Gyawali ritiene che lo studio sia ben disegnato e molto utile: «Ci permette di verificare se gli inviti allo screening colonscopico a livello di popolazione funzionano e di rispondere a un’importante domanda di politica sanitaria: i governi dovrebbero investire nello screening colonscopico a livello di popolazione? La risposta, sulla base di questi risultati, è che invitare le persone asintomatiche e a rischio medio a sottoporsi a colonscopia di screening ha un impatto limitato sul rischio di morire per cancro del colon-retto o per qualsiasi altra causa. Tuttavia, lo studio NordICC non ci dice che tutti gli screening colorettali sono inefficaci. Inoltre, non ci dice se voi, individui, dovreste sottoporvi a uno screening colonscopico».

Bibliografia

1. Bretthauer M, Løberg M, Wieszczy P, et al. Effect of colonoscopy screening on risks of colorectal cancer and related death. N Engl J Med 2022; 9 ottobre.

2. Gyawali B. A controversial trial: exposing misunderstandings of NordICC. Medscape 2022; 14 ottobre.

Le e-cig non aiutano a smettere di fumare

Le sigarette elettroniche e i prodotti a tabacco riscaldato non aiutano i fumatori a smettere di fumare e, al contrario, possono portare chi non aveva un’abitudine al fumo a iniziare a fumare sigarette. È quanto emerge da uno studio di coorte prospettico, il primo di questo tipo in Europa, coordinato dall’Istituto di Ricerche Farmacologiche Mario Negri IRCCS e realizzato in collaborazione con l’Istituto Superiore di Sanità, l’Università di Pavia e l’Istituto per lo studio, la prevenzione e la rete oncologica (ISPRO) di Firenze. I risultati, relativi ai primi mesi dell’emergenza covid-19, sono stati pubblicati sulla rivista Tobacco Control1.

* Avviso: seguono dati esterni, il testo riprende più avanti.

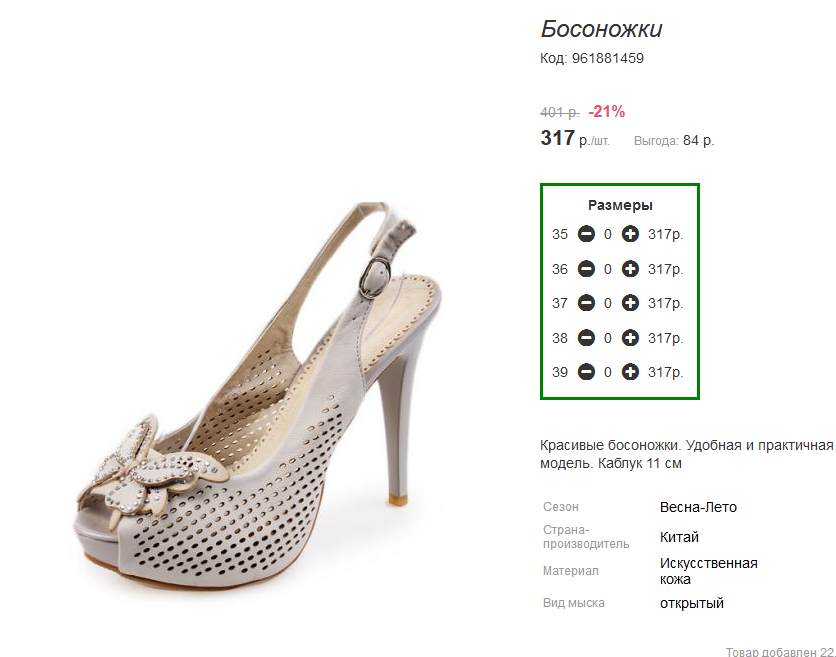Screen dimensions: 836x657
Task: Click the Размеры sizes heading
Action: coord(620,205)
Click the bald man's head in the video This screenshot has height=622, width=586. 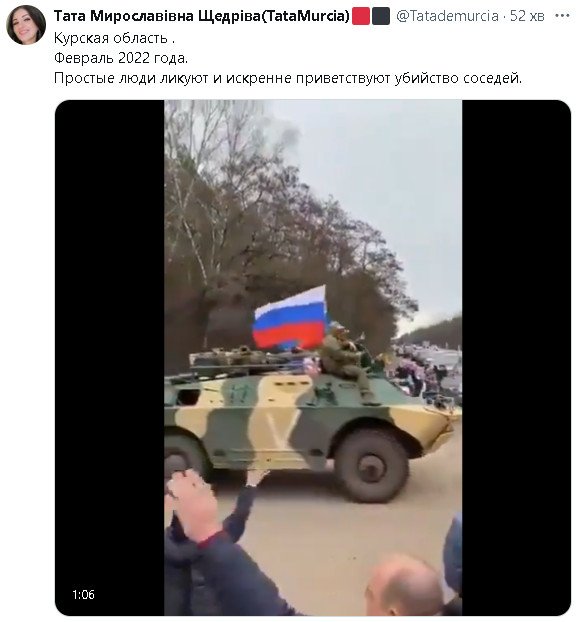(x=404, y=585)
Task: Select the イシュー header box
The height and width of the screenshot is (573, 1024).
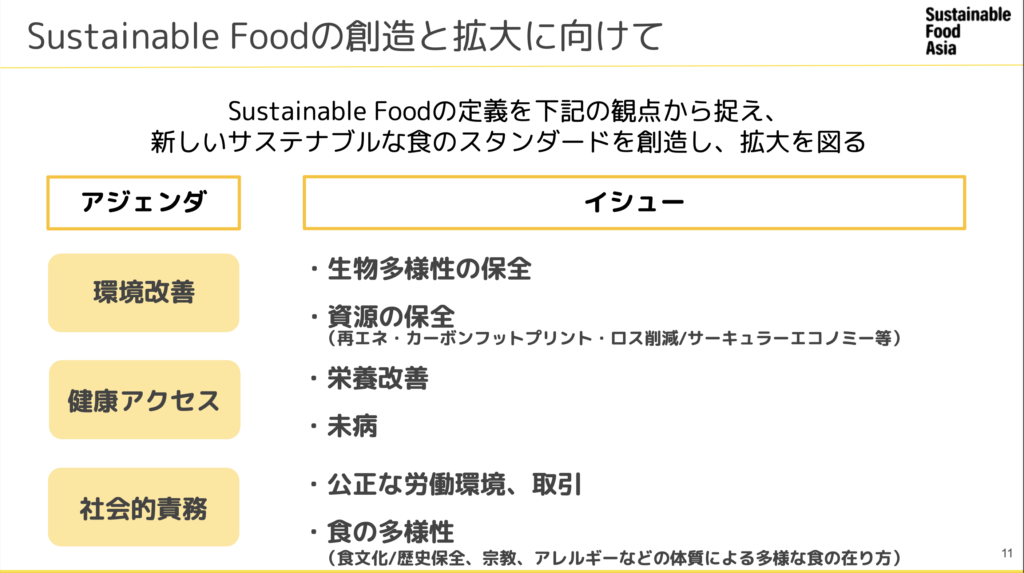Action: pyautogui.click(x=634, y=203)
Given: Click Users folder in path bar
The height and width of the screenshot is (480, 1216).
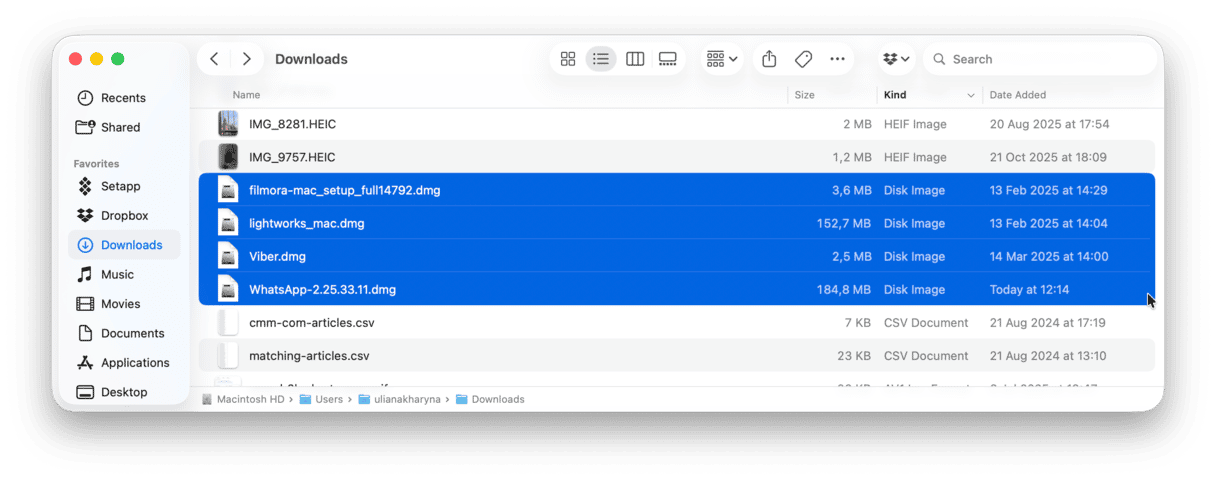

Sono stati inclusi nell’analisi 3.185 soggetti di età compresa tra 18 e 74 anni, i quali hanno fornito informazioni sul loro status di fumatori e sull’utilizzo di sigarette elettroniche e prodotti a tabacco riscaldato in due diversi momenti: ad aprile-maggio del 2020 (baseline) e a novembre-dicembre (follow-up). I ricercatori sono quindi andati a valutare i cambiamenti nell’abitudine al fumo in relazione all’uso di sigarette elettroniche e prodotti a tabacco riscaldato.

I risultati hanno messo in evidenza come i non fumatori che usavano sigarette elettroniche alla baseline avessero una probabilità maggiore di risultare fumatori di sigarette al follow-up rispetto a chi non usava questi dispositivi (RR 8,78; 95% CI: da 5,65 a 13,65) e chi usava prodotti a tabacco riscaldato (RR 5,80; 95% CI: da 3,65 a 9,20).

Allo stesso modo, chi risultava essere fumatore alla baseline e aveva iniziato a usare sigarette elettroniche (RR 1,10; 95% CI: da 1,02 a 1,19) o prodotti a tabacco riscaldato (RR 1,17; 95% CI: da 1,10 a 1,23) aveva una probabilità maggiore, rispetto ai non utilizzatori, di essere ancora un fumatore al follow-up. Tra gli ex-fumatori, poi, quelli risultati associati a una maggiore probabilità di ricadute al follow-up erano coloro i quali fumavano sigarette elettroniche (RR 4,25; 95% CI: da 2,40 a 7,52) e prodotti a tabacco riscaldato (RR 3,32; 95% CI: da 2,05 a 5,37).

«Il sospetto che questi nuovi prodotti non aiutassero a ridurre la dipendenza da tabacco era già diffuso – ha spiegato Alessandra Lugo dell’Istituto Mario Negri – tuttavia mancavano le conferme di studi prospettici, ovvero studi in grado di indagare gli effetti di questi dispositivi nel tempo. Lo studio appena pubblicato ha proprio questa caratteristica, e ci ha permesso di rilevare come sono cambiati i comportamenti di oltre 3.000 italiani nell’arco di sette mesi».




Bibliografia

1. Gallus S, Stival C, McKee M, et al. Impact of electronic cigarette and heated tobacco product on conventional smoking: an Italian prospective cohort study conducted during the COVID-19 pandemic. Tob Control 2022; 2022 Oct 7; tobaccocontrol-2022-057368.